Jayam Ravi: Theatre releases are the lifeline of the film industry

The actor, who’s all set to stand for the cause of farmers in his upcoming Pongal release, Bhoomi, talks about his upcoming release, and more
Jayam Ravi: Theatre releases are the lifeline of the film industry

Sometime in the summer of 2003, around the release of a film called Jayam, I remember riding down the Kodambakkam flyover and seeing a huge cutout of the film with an actor I could not recognise. Now, 18 years later, I found myself talking to the actor, one of the industry’s most reliable stars, about his upcoming release, Bhoomi. “During this period, I think I have understood the kind of cinema my audience wants me to do. They have been accommodating of my experiments, and it is for them that I make my films,” says a confident Ravi, who has just made one of the boldest decisions of his career by opting for an OTT release for his 25th film, Bhoomi, which also marks his third collaboration with director Lakshman.

“I come from a film family and understand the importance of theatres, but this was an exceptional situation that required such an exceptional decision.” The film, made for theatres, will be streaming on Disney + Hotstar—this is a move that comes under even more scrutiny because by the time Bhoomi begins streaming, big-ticket films like Master and Eeswaran would be playing in theatres. “The decision to release it online was based on many factors, not just on the financial ramifications,” says Ravi, who also shares to being worried about the possibility of the film getting leaked. “Also, we had no clarity on the possible reopening of theatres when we made this decision. I always believe though that theatre releases are the lifeline of the industry.”

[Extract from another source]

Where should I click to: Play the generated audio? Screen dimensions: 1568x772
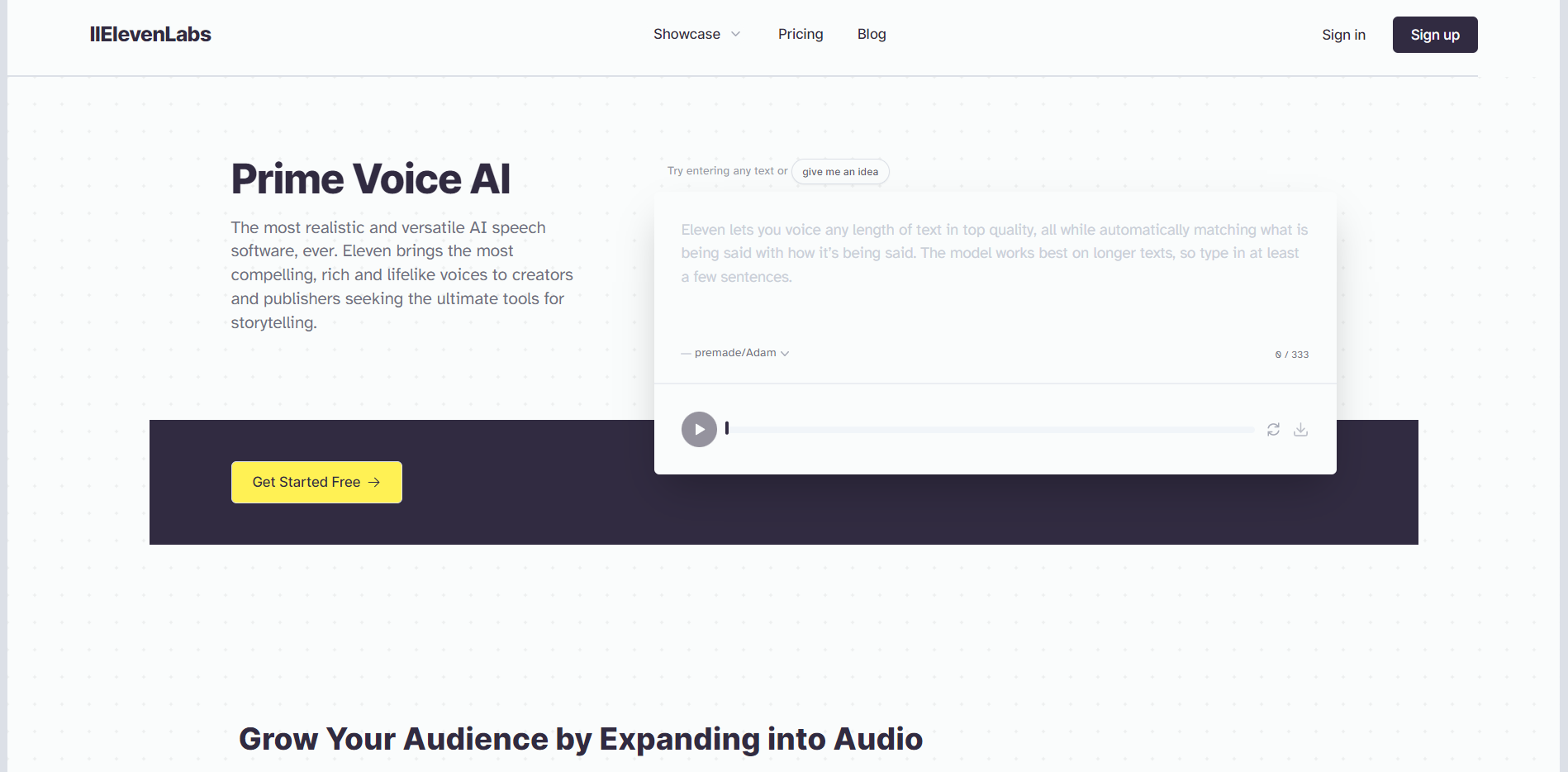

When the decision to release Suriya’s Soorarai Pottru on OTT was made, exhibitors came down heavily on it, and threatened not to participate in the star’s future releases. I ask if Ravi, who has an impressive line-up of films, including Mani Ratnam’s dream project, Ponniyin Selvan, and I Ahmed’s upcoming action thriller, tentatively titled Jana Gana Mana, is worried about such conflicts. “The cinema industry is a family, and of course, not everything is always right in a family. There are some issues that need to be ironed out, but we will chalk out our differences. It is important that all parties involved understand that such decisions aren’t taken on a whim,” reasons Ravi, who’s now made it a habit to do films that while being entertainers, also prioritise a message.

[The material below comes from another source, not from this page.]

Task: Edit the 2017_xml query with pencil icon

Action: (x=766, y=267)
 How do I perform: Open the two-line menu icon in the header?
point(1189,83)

Bhoomi looks to be no different. It is a film about a NASA scientist who doubles up as a farmer crusader. The film also marks Ravi’s second sojourn in space, after Tik Tik Tik. He laughs and shares that it is a fun genre to be a part of. About the messaging in his films, he says he isn’t unaware of the criticism that comes with being part of such cinema, especially when it’s a topic as important as farming. “If someone thinks it’s just used as a crutch, I will call it an unfair assumption about Bhoomi. Our film is well-thought-out and works on multiple levels. We have used this medium to tell a story that is about modern-day farming and how our roots are important,” says Ravi, who considers himself to be politically aware but prefers cinema as his medium to express his social concerns. “Bhoomi is about farmers and their importance to our society. With everything that is happening in our country now, and the film’s release on Pongal, it feels like everything has fallen into place for Bhoomi.”

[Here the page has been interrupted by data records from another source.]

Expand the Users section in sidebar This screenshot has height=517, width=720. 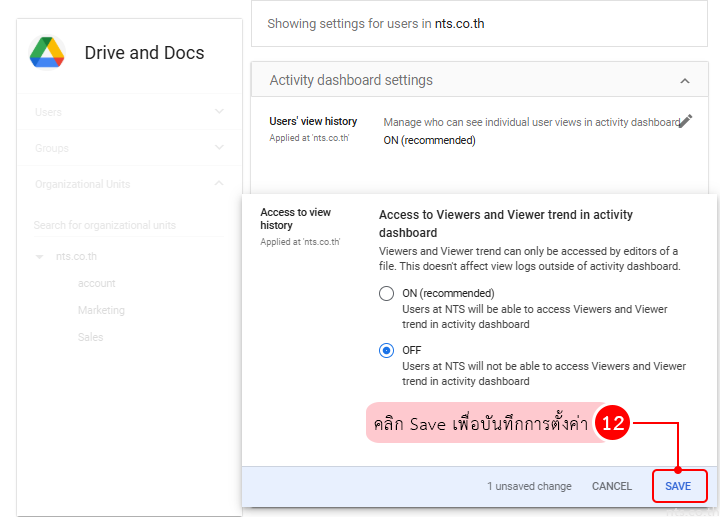pos(219,112)
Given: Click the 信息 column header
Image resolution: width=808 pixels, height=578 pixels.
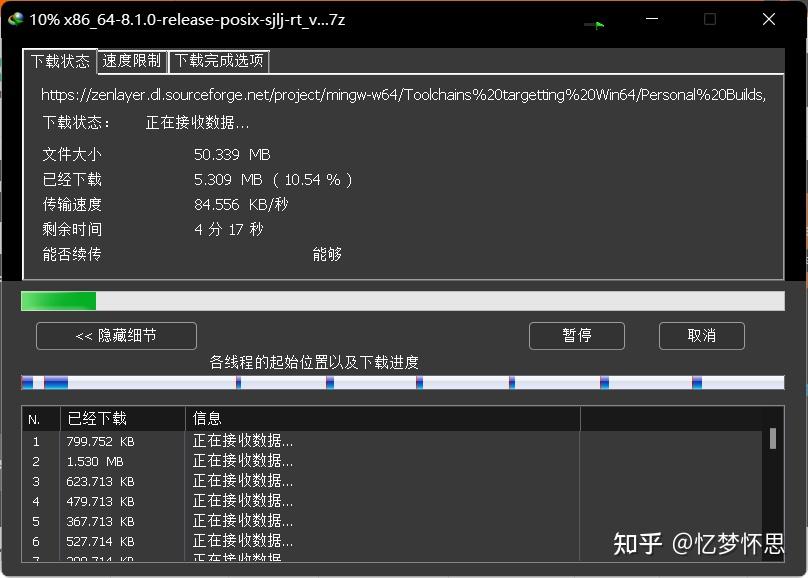Looking at the screenshot, I should [x=207, y=417].
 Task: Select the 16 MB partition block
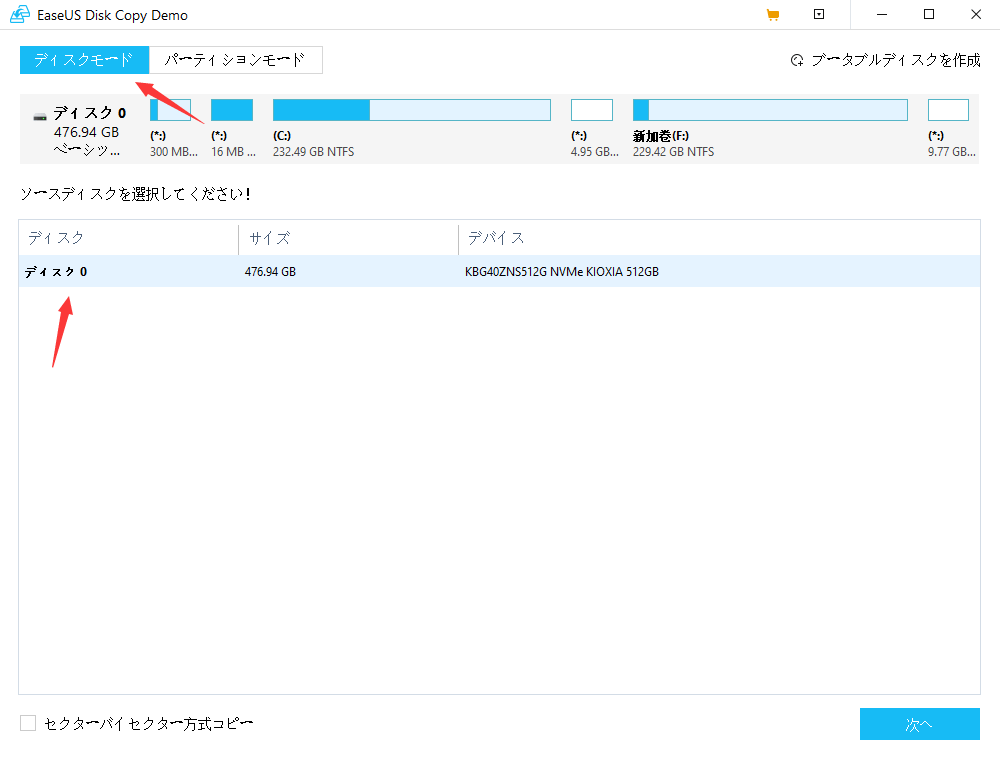[232, 109]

The seeds for his brand of ‘message films’ were likely sown with Peranmai (2009) and grew in size with Thani Oruvan (2015). Ravi points out that his earlier films like Santhosh Subramaniam had underlying messages too. “There were parents who told me that they pulled their kids out from courses like engineering that they had forced them into. I like it when my films have such impact,” says Ravi. “It might seem that I only do such heavy films, but that is not true. Even with Comali or Adanga Maru, they were first good stories; the messaging is just an add-on. These stories allow me to explore their multiple layers.”

On whether his active involvement in his films could be perceived as interference, he says, “I always understand that the scripts are first the babies of the writer. I am like the uncle who comes in with some nice toys and clothes. All I do is only to ensure that baby is happy. I always remember that they belong to the writers and directors,” says Ravi, who has ‘two-three babies’ of his own that are ready to be filmed. The actor laughs and says that this isn’t the right time in his career to step into direction. “But the time will come for those ‘kids’,” he says, laughing.

From being launched as ‘Ilam Puyal’, Ravi has come a long way. To be specific, his career is now 18 years and 25 films old. He is an actor who has shown that an actor’s career is a marathon, not a race. I may not have been able to recognise him when I saw him in 2003, but few Tamil people will be unaware of him today.